● **What to work on**
Each line from the one that contains "You are a computer-use agent." through the last line of the listing below is to be returned exactly as it stands, and nothing else.

= Beginning of Section =

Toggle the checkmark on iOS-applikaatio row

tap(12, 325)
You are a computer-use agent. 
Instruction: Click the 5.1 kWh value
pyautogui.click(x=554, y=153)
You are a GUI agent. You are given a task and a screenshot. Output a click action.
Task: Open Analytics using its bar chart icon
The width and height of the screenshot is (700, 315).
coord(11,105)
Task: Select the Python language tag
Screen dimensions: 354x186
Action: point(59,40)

= End of Section =

● **Reply to the task**
You are a computer-use agent. 
Instruction: Click the 5.1 kWh value
pyautogui.click(x=554, y=153)
You are a GUI agent. You are given a task and a screenshot. Output a click action.
Task: Open Analytics using its bar chart icon
The width and height of the screenshot is (700, 315).
coord(11,105)
Task: Select the Python language tag
Screen dimensions: 354x186
Action: point(59,40)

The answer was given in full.